When crafting a legal agreement, it’s essential to find a middle ground that considers both your interests and those of your distributor. Avoid tilting the agreement heavily in one direction, as it can harm the long-term relationship. For instance, if a manufacturer requests a security deposit, the distributor can, in turn, seek credit. Acknowledge the concerns and interests of both parties, striving for an unbiased and fair agreement. This balance becomes even more critical for smaller businesses, which often bear the brunt when a successful distributor leaves to join a competitor. Establishing fairness in agreements helps mitigate risks and fosters healthier, more enduring partnerships.

5. Boosting Your Allies: Why Distributors Need Marketing Support:

Marketing plays a pivotal role in driving product sales. While big companies invest in brand building through advertisements and promotions, small businesses face challenges due to budget constraints. However, there’s a solution. Take a stroll through a small grocery shop, and you’ll notice numerous lesser-known or even unknown brands sharing shelf space with established ones. These products wouldn’t be there if they weren’t selling.
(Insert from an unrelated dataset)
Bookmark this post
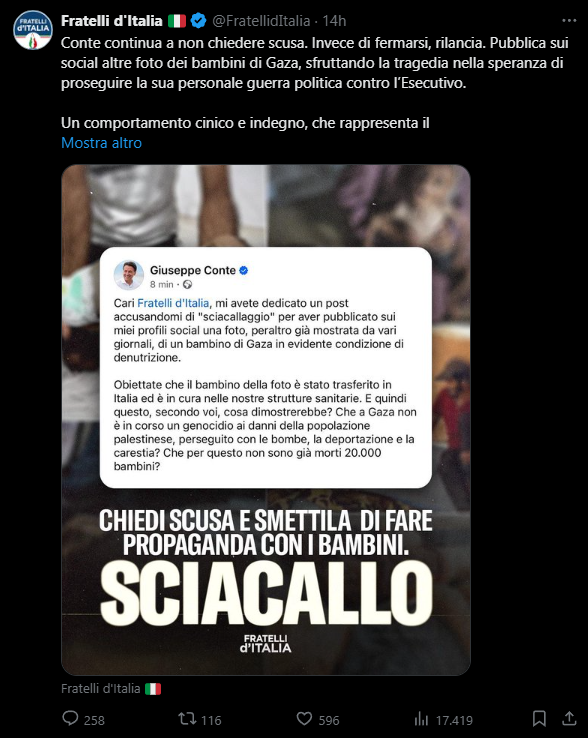The height and width of the screenshot is (738, 588). click(x=539, y=719)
The key to their success lies in local marketing efforts. For small businesses aiming to sell successfully, it’s crucial to provide marketing support to distributors. Manufacturers can achieve this by appointing sales staff or offering additional compensation to distributors to cover the costs of local marketing. This approach levels the playing field, allowing smaller brands to gain visibility and effectively compete in the market.

6. Streamlining Success: Developing an Effective Supply Chain Strategy:

As your distribution network expands, transportation and logistics costs naturally rise. To mitigate these additional supply chain expenses, consider consolidating operations by appointing more intermediaries like super-stockists and C&F Agents. While this may not be an immediate concern for manufacturers new to distribution, it’s crucial to keep in mind when appointing distributors.

When selecting target markets, think about future supply chain operations. The more your distributors are in close proximity, the easier it will be to manage them in the future. This strategic approach helps streamline logistics, optimizing efficiency as your distribution network continues to grow.

7. Finding Your Fit: Choosing Between Dealer, Distributor, Wholesaler, or a Blend:

The distribution channel is a network of independent businesses that partner with manufacturers or importers to deliver products from the source to the end customer. The alignment between these entities varies based on the purpose, and manufacturers or importers must choose the model that aligns best with their goals.

In the wholesaler model, wholesalers purchase products from manufacturers/importers and sell them to downstream retailers. While this offers manufacturers deep reach and regular cash flow, they have little control over consumers or market segments – it’s a “sell and forget” scenario. On the other hand, the distributor model involves distributors acting as an extension of the manufacturer, operating exclusively within a specified territory. Dealerships are a hybrid of wholesalers and retailers, functioning as high-end retailers directly under the manufacturer.

Additional models include various stockists and sub-stockists, introducing complexities when these intermediaries wear multiple hats. For instance, a distributor selling to retailers in one territory might have its own retail presence in the same or a different territory.

Each model requires manufacturers to make trade-offs between control, cost, margin, and reach. Striking a balanced mix is essential, and successful companies often adopt different models for different markets to effectively serve diverse consumer needs.